Task prompt:
Reproduce exactly, and only, the lines below from the one containing "Click the blue" through the one containing "The width and height of the screenshot is (700, 450).".

Records for the task:
^^^^

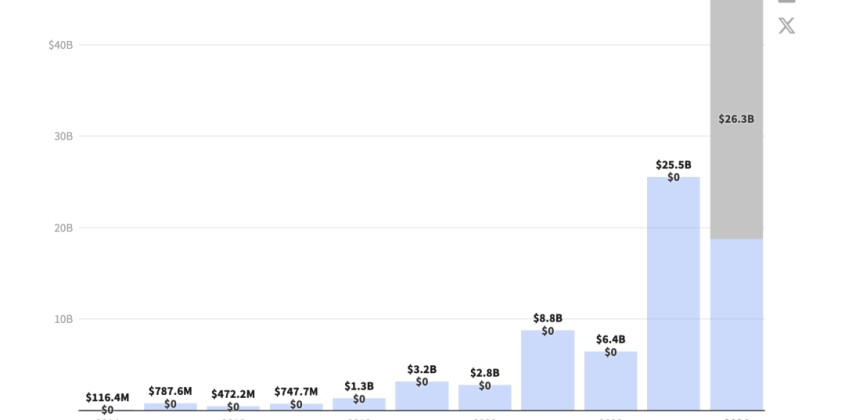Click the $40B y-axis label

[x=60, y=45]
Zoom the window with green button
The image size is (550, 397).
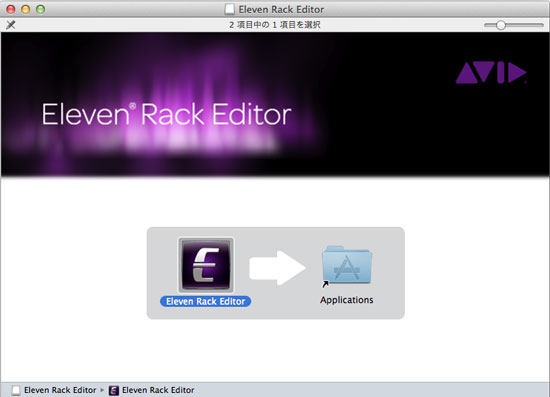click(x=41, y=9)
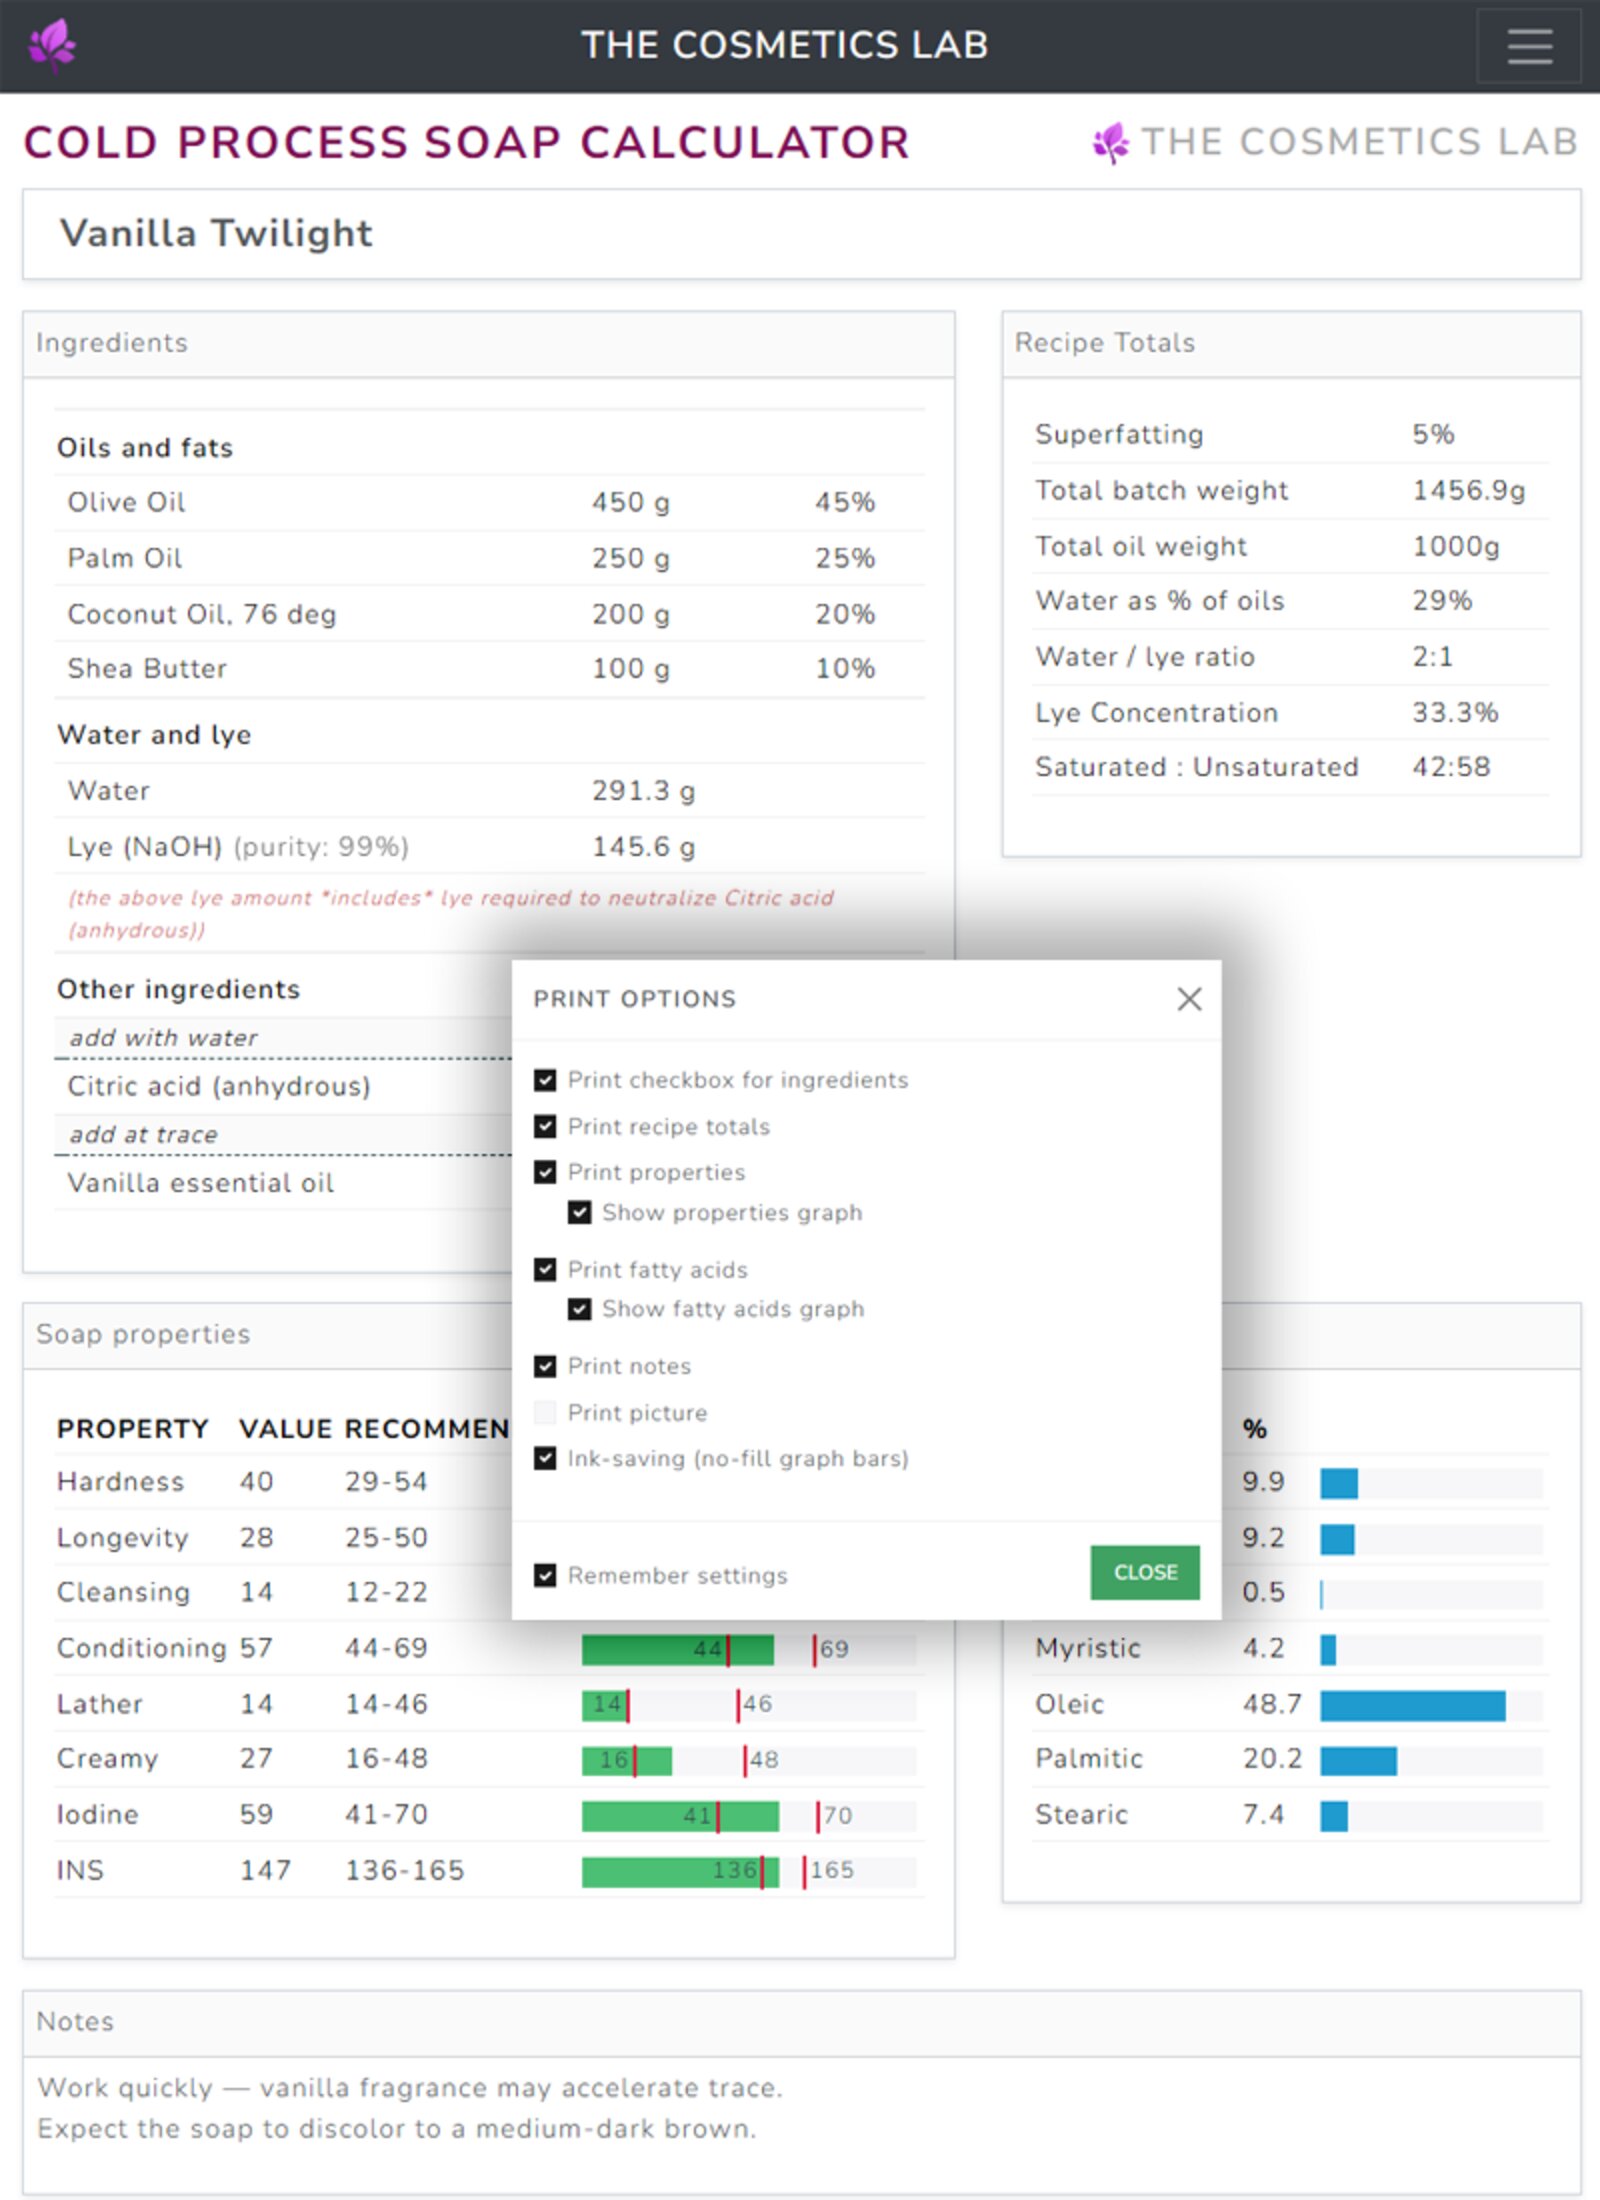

^^^^

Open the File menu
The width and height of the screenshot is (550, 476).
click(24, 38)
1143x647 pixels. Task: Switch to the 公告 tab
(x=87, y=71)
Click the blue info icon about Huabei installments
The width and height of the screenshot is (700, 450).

^^^^

Answer below:
Click the blue info icon about Huabei installments
The width and height of the screenshot is (700, 450).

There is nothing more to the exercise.